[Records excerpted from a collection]

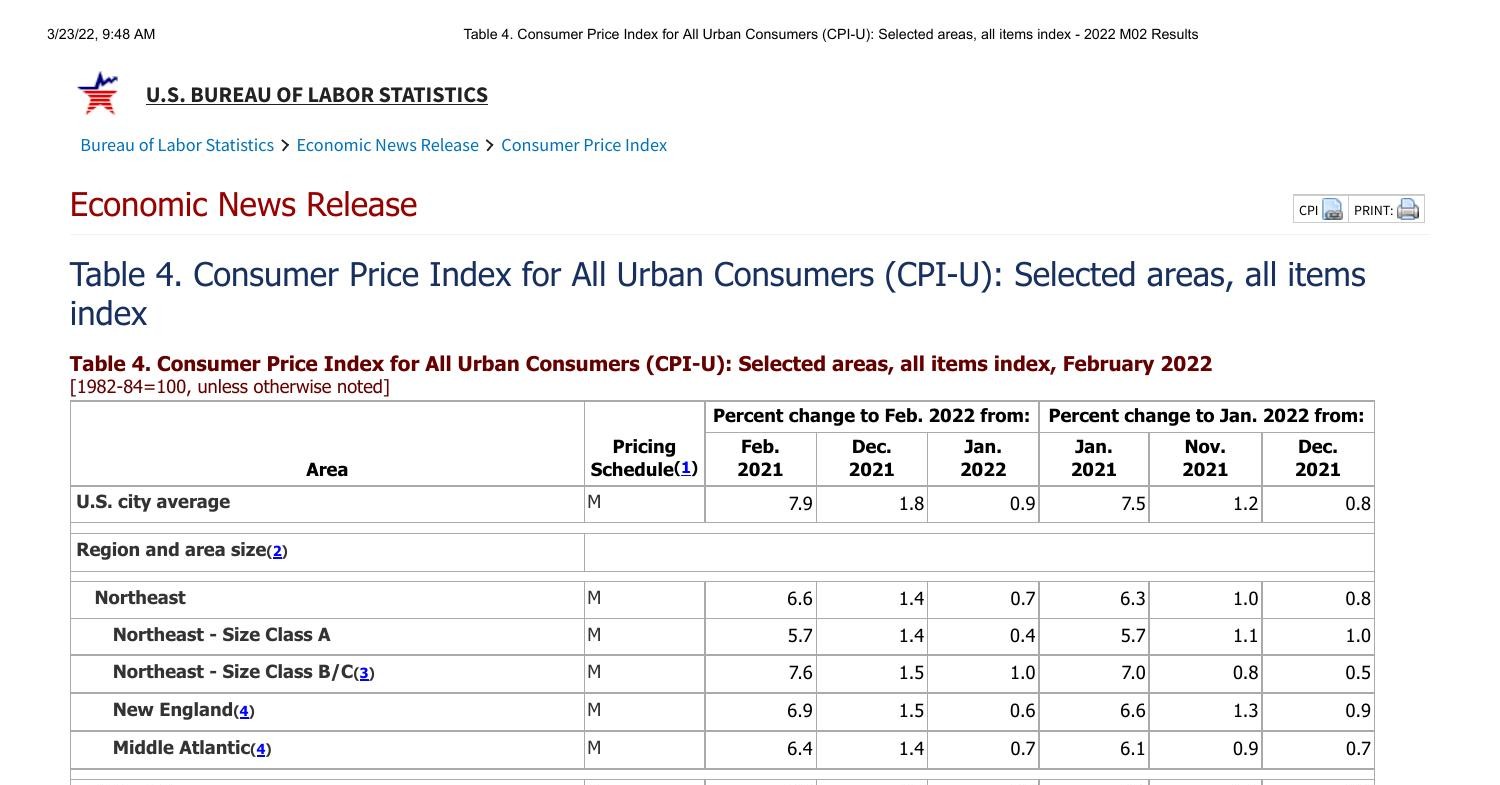Open footnote 2 next to Region and area size
Viewport: 1500px width, 785px height.
click(277, 551)
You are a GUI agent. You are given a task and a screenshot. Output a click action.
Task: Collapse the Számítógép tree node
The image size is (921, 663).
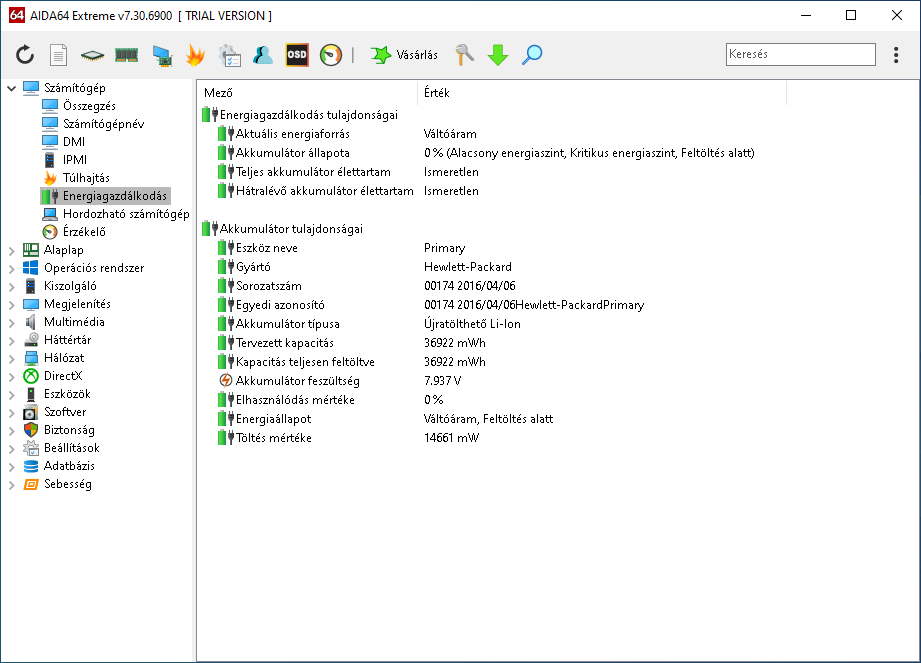(12, 88)
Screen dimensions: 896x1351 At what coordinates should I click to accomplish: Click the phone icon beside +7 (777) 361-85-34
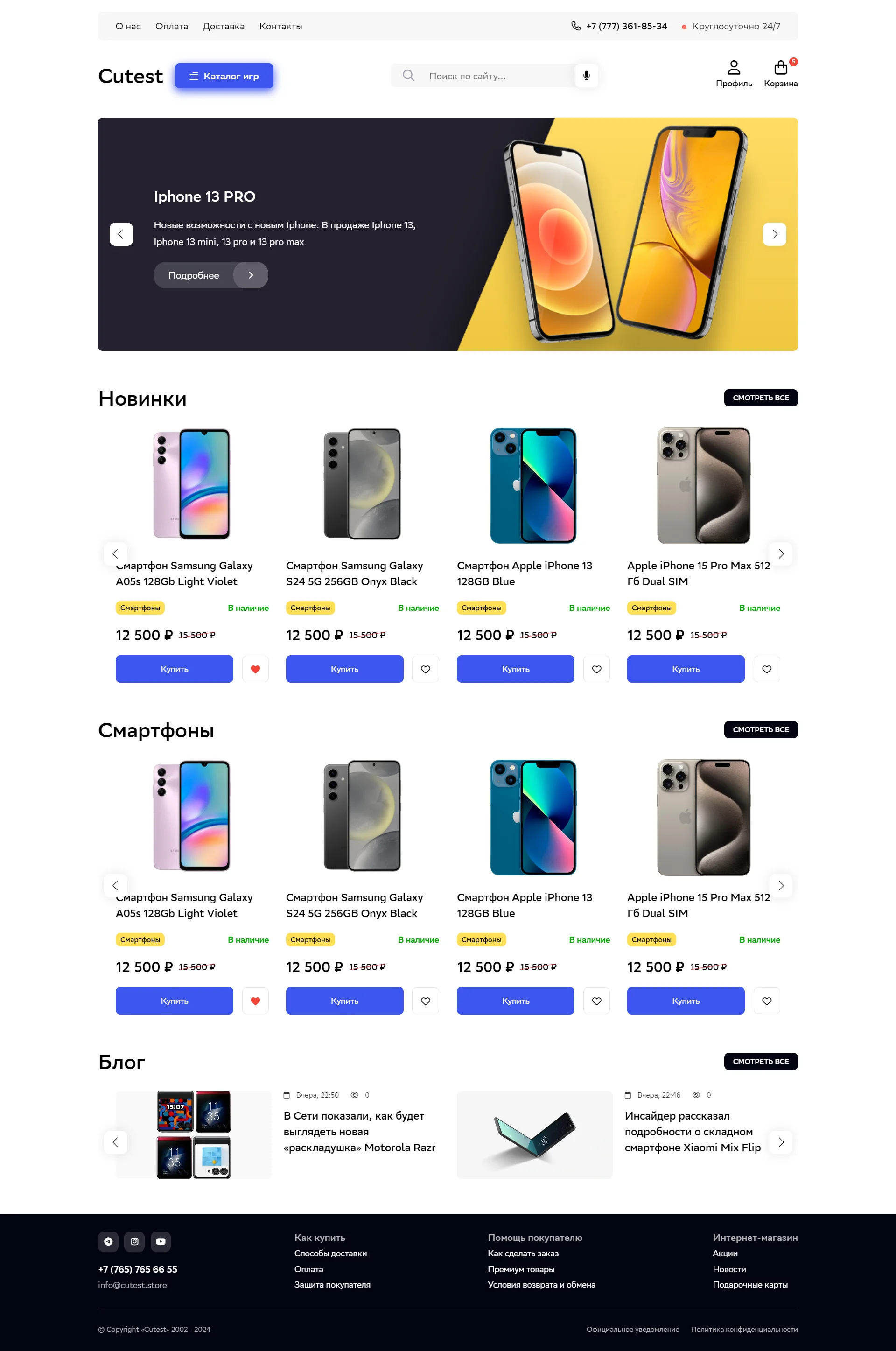(575, 26)
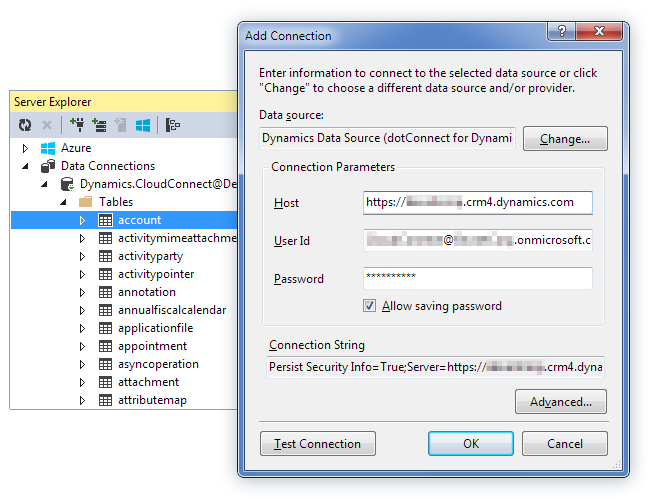Click the Windows Azure toolbar icon
The height and width of the screenshot is (500, 650).
[x=143, y=125]
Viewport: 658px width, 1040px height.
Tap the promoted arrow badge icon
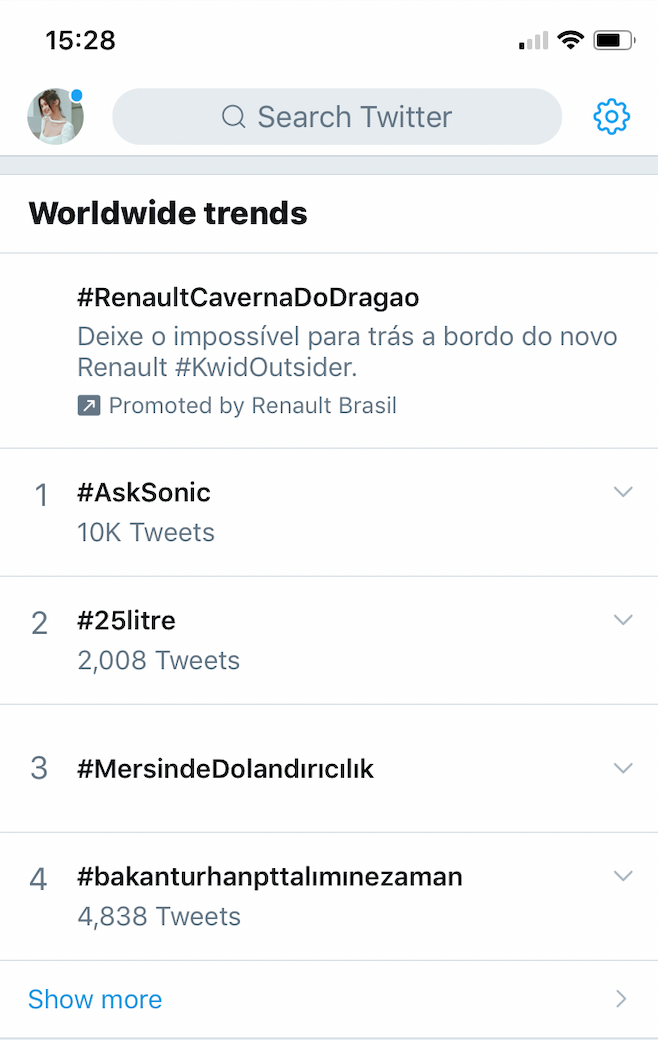[89, 406]
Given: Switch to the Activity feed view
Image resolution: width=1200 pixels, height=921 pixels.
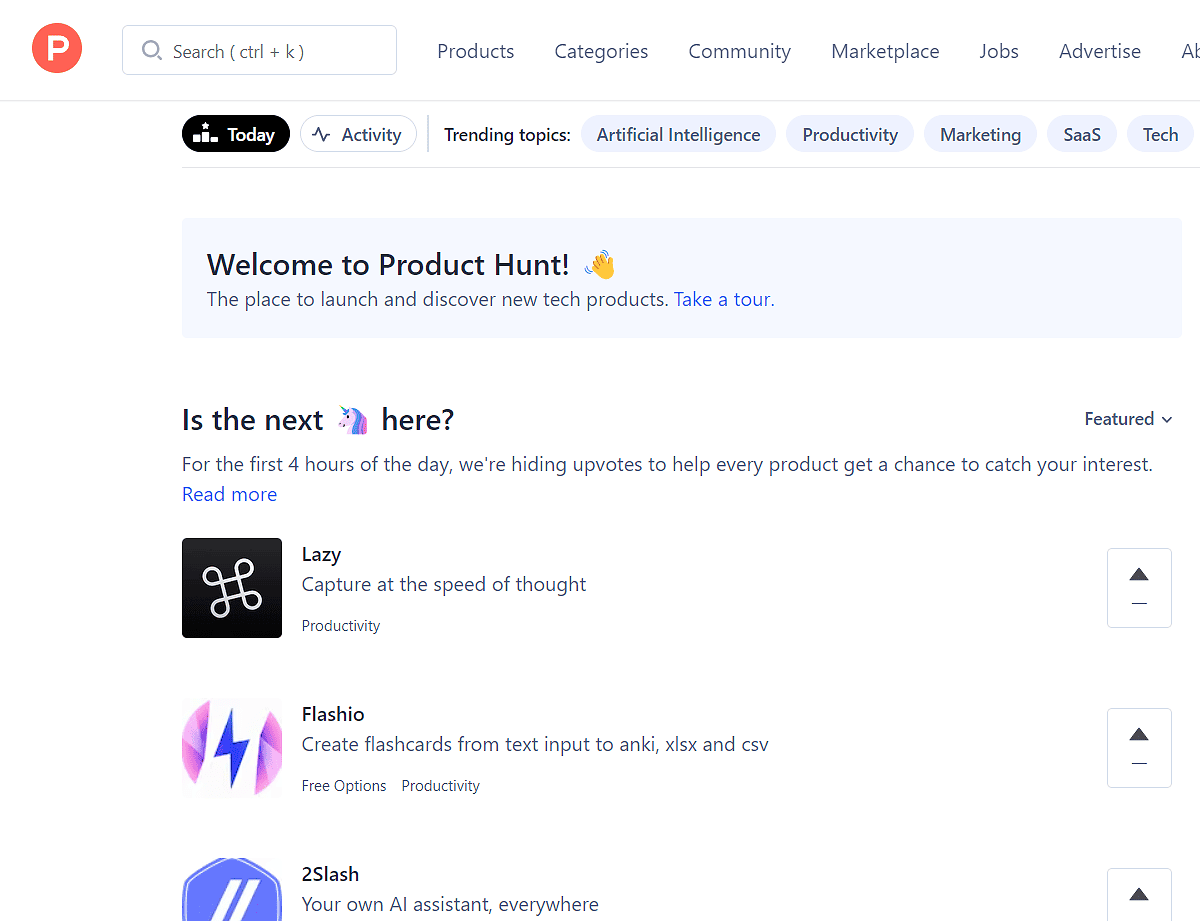Looking at the screenshot, I should click(x=358, y=133).
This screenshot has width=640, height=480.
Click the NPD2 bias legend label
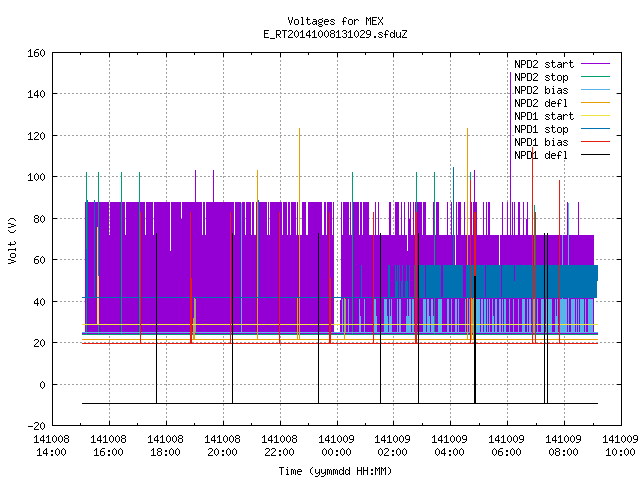[x=541, y=90]
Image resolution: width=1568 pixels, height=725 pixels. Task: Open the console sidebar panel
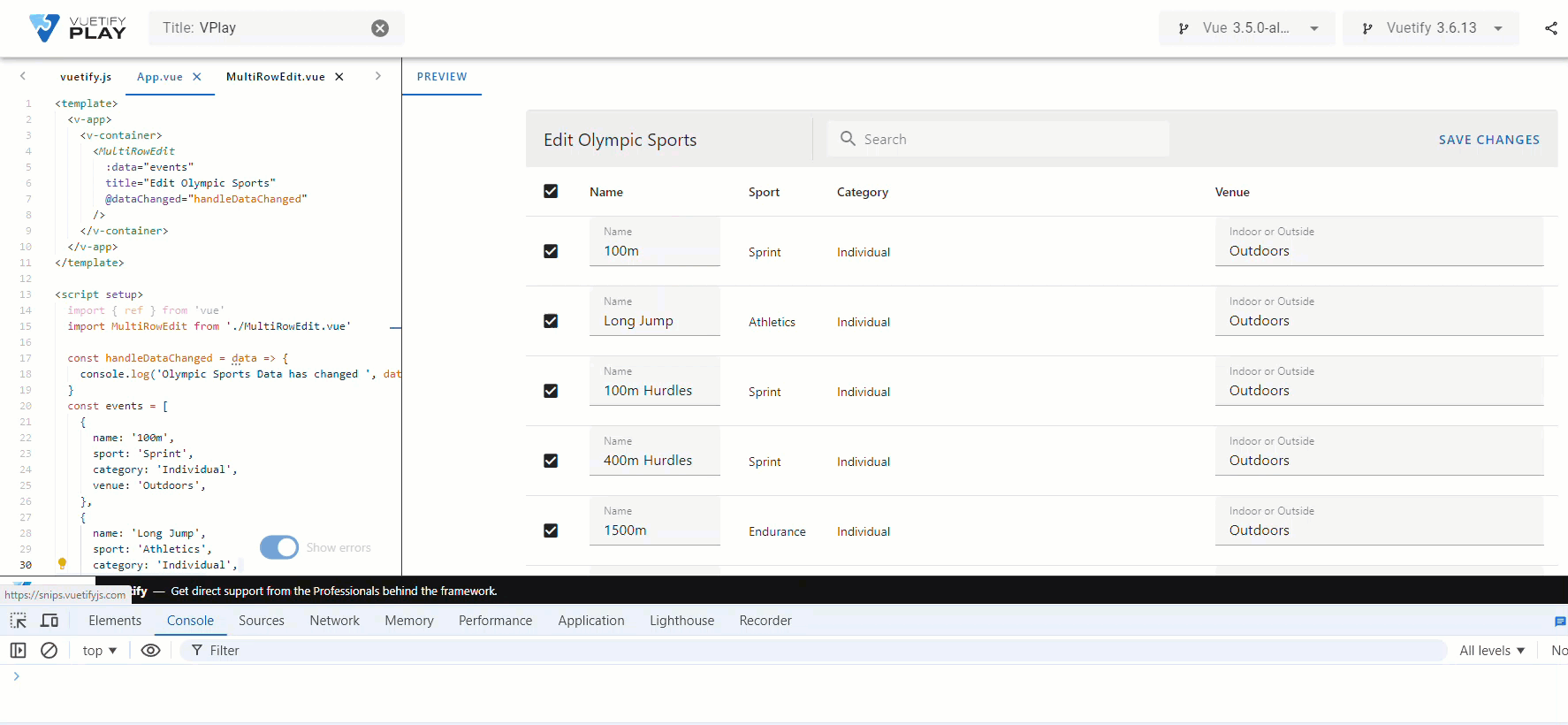pyautogui.click(x=19, y=651)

■ What you are asked to do ■
The required output is every line from the one containing "Image resolution: width=1568" through the last line of the data above, restated exactly and without pictures.

■ Answer space ■
Image resolution: width=1568 pixels, height=725 pixels. Task: Open the console sidebar panel
pyautogui.click(x=19, y=651)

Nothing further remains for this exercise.